==== Data extracts

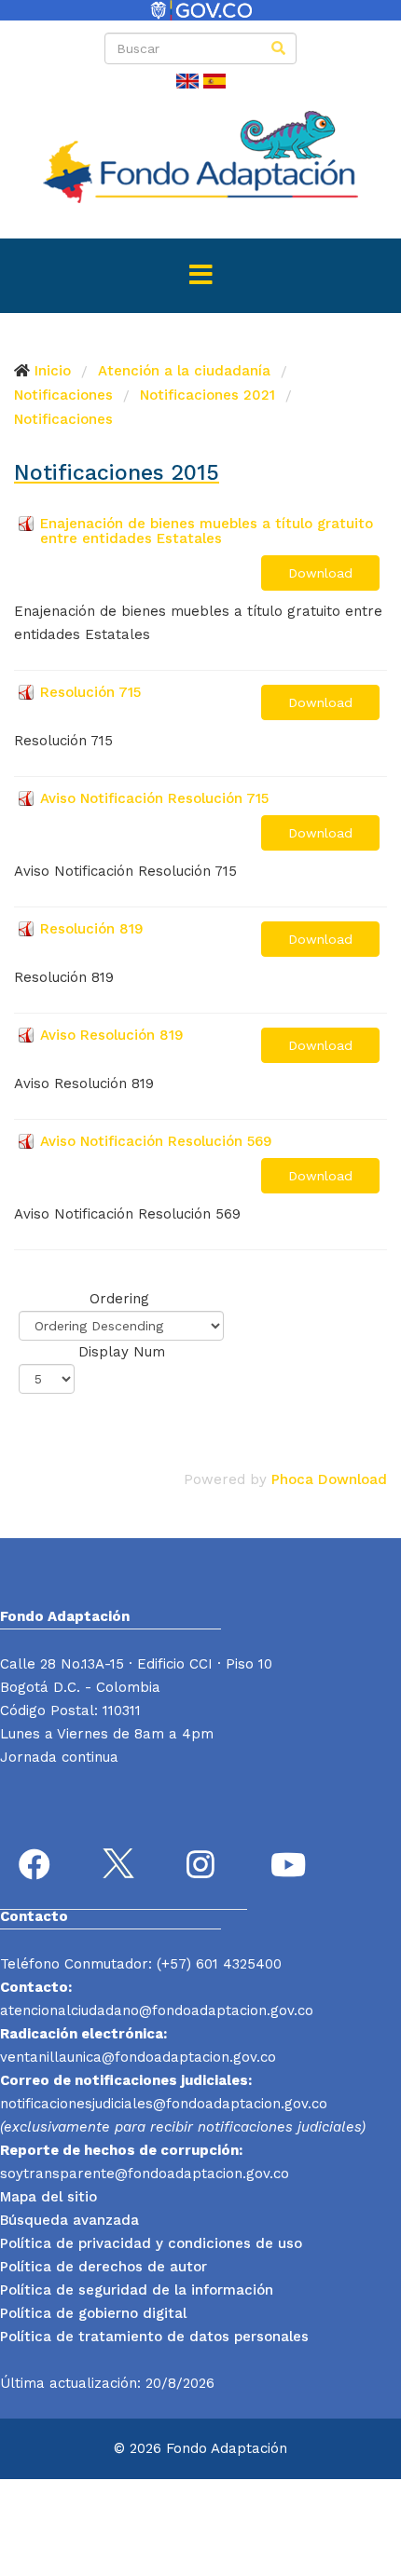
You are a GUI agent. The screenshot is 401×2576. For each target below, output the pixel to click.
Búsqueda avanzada (69, 2220)
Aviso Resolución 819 (112, 1035)
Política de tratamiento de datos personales (154, 2336)
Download (320, 573)
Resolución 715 (90, 692)
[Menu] (200, 276)
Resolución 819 (92, 928)
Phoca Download (329, 1479)
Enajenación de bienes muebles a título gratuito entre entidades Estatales (206, 531)
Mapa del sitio (48, 2196)
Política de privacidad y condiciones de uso (151, 2243)
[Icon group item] (37, 1867)
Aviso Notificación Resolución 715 (154, 798)
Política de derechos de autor (103, 2266)
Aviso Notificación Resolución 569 (156, 1141)
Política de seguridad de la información (136, 2290)
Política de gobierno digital (93, 2313)
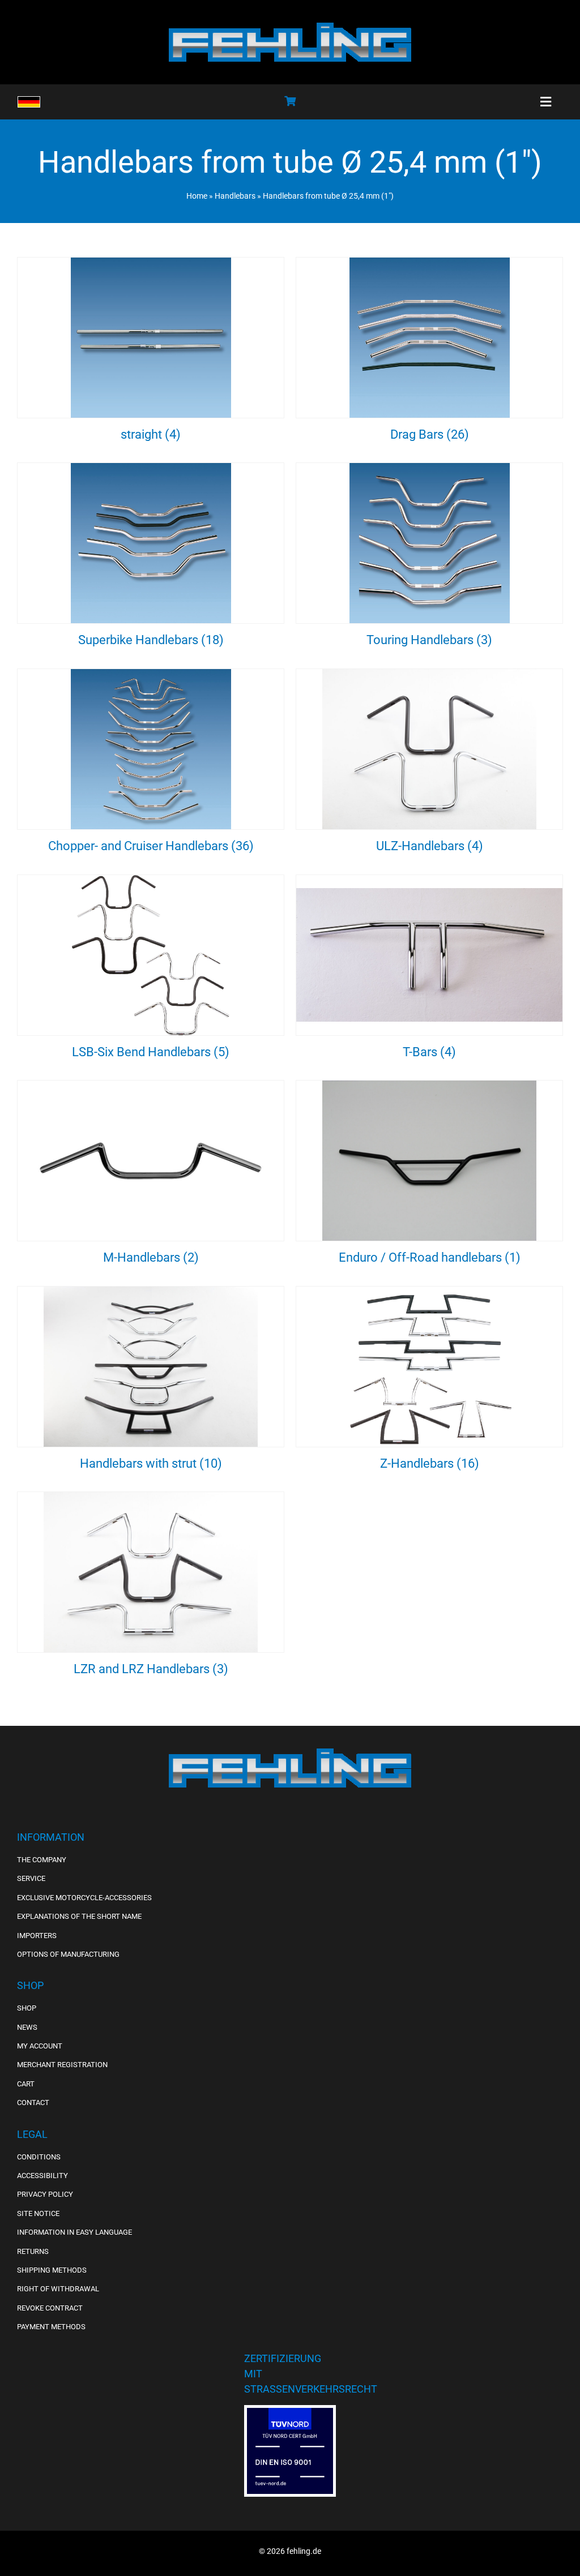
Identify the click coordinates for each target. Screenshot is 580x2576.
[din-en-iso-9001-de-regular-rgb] (290, 2412)
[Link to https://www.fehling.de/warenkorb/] (290, 101)
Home (196, 195)
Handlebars (235, 195)
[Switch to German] (29, 102)
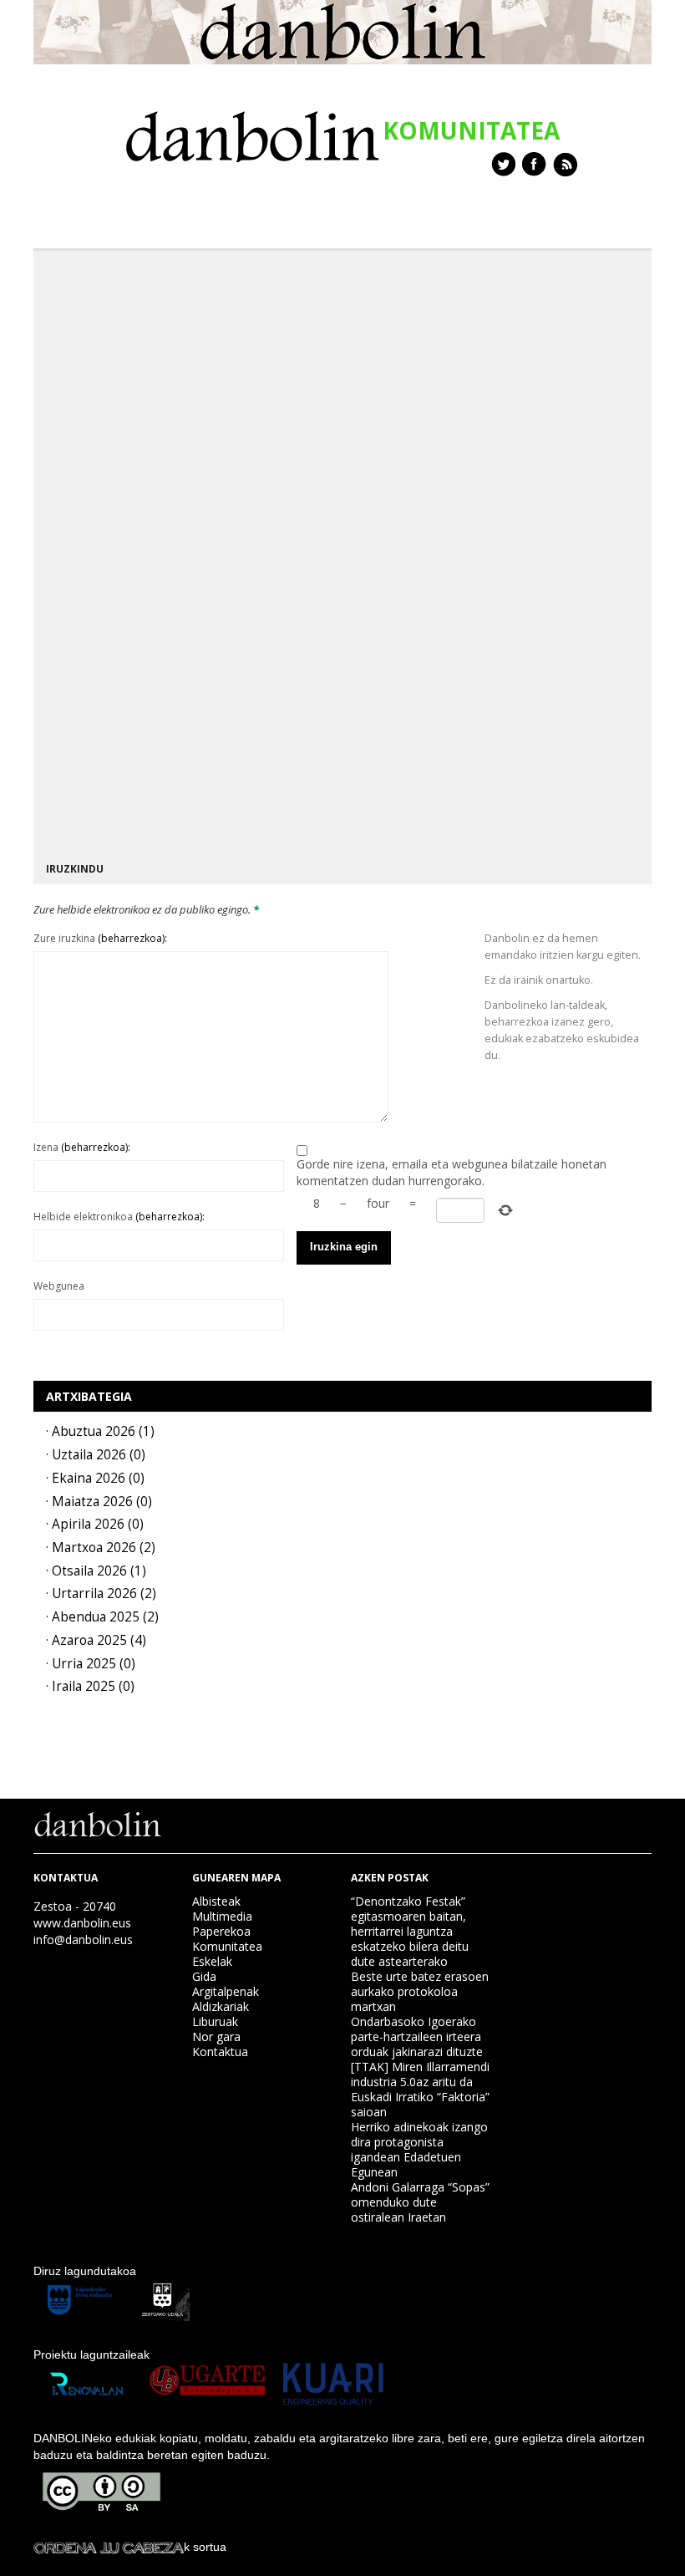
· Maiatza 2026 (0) (99, 1501)
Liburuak (215, 2021)
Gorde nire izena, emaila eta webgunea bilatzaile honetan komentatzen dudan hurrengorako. (451, 1172)
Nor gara (216, 2036)
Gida (204, 1976)
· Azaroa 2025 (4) (96, 1640)
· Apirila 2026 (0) (95, 1524)
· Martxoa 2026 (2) (100, 1547)
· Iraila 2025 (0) (90, 1686)
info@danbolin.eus (83, 1939)
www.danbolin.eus (82, 1923)
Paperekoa (221, 1931)
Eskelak (212, 1961)
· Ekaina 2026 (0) (95, 1478)
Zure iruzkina (100, 938)
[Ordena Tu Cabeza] (108, 2546)
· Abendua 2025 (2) (102, 1617)
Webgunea (58, 1286)
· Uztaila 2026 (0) (95, 1455)
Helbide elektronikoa (119, 1216)
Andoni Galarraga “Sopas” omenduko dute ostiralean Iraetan (420, 2202)
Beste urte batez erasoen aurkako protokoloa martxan (420, 1991)
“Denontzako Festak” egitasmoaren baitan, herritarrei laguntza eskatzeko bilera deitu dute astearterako (410, 1931)
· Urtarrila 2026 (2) (101, 1593)
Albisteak (216, 1901)
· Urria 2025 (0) (90, 1663)
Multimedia (222, 1916)
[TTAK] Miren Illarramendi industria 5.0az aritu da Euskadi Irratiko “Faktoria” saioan (420, 2089)
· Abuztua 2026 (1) (100, 1431)
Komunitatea (227, 1946)
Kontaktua (220, 2051)
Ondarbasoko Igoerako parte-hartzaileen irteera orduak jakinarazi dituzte (417, 2036)
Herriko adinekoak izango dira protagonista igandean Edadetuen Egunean (419, 2149)
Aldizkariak (220, 2006)
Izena (81, 1147)
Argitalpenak (225, 1991)
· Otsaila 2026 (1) (96, 1571)
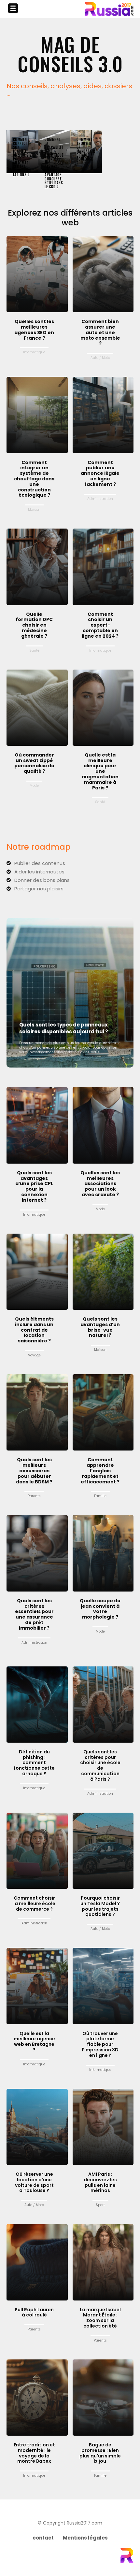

========

§ **Work instructions**: Would you copy the lines above exactly, starting with the one that has "Resolución 819 (92, 928)" and ending with the one that has "Albisteak (216, 1901)", both included, without the pictures?

§ **Written answer**:
Resolución 819 (92, 928)
Phoca Download (329, 1479)
Enajenación de bienes muebles a título gratuito entre entidades Estatales (206, 531)
Mapa del sitio (48, 2196)
Política de privacidad y condiciones de uso (151, 2243)
[Icon group item] (37, 1867)
Aviso Notificación Resolución 715 (154, 798)
Política de derechos de autor (103, 2266)
Aviso Notificación Resolución 569 (156, 1141)
Política de seguridad de la información (136, 2290)
Política de gobierno digital (93, 2313)
Identify the click coordinates for each target. Screenshot is 580x2576.
[din-en-iso-9001-de-regular-rgb] (290, 2412)
[Link to https://www.fehling.de/warenkorb/] (290, 101)
Home (196, 195)
Handlebars (235, 195)
[Switch to German] (29, 102)
· Maiatza 2026 (0) (99, 1501)
Liburuak (215, 2021)
Gorde nire izena, emaila eta webgunea bilatzaile honetan komentatzen dudan hurrengorako. (451, 1172)
Nor gara (216, 2036)
Gida (204, 1976)
· Azaroa 2025 (4) (96, 1640)
· Apirila 2026 (0) (95, 1524)
· Martxoa 2026 (2) (100, 1547)
· Iraila 2025 (0) (90, 1686)
info@danbolin.eus (83, 1939)
www.danbolin.eus (82, 1923)
Paperekoa (221, 1931)
Eskelak (212, 1961)
· Ekaina 2026 (0) (95, 1478)
Zure iruzkina (100, 938)
[Ordena Tu Cabeza] (108, 2546)
· Abendua 2025 (2) (102, 1617)
Webgunea (58, 1286)
· Uztaila 2026 (0) (95, 1455)
Helbide elektronikoa (119, 1216)
Andoni Galarraga “Sopas” omenduko dute ostiralean Iraetan (420, 2202)
Beste urte batez erasoen aurkako protokoloa martxan (420, 1991)
“Denontzako Festak” egitasmoaren baitan, herritarrei laguntza eskatzeko bilera deitu dute astearterako (410, 1931)
· Urtarrila 2026 (2) (101, 1593)
Albisteak (216, 1901)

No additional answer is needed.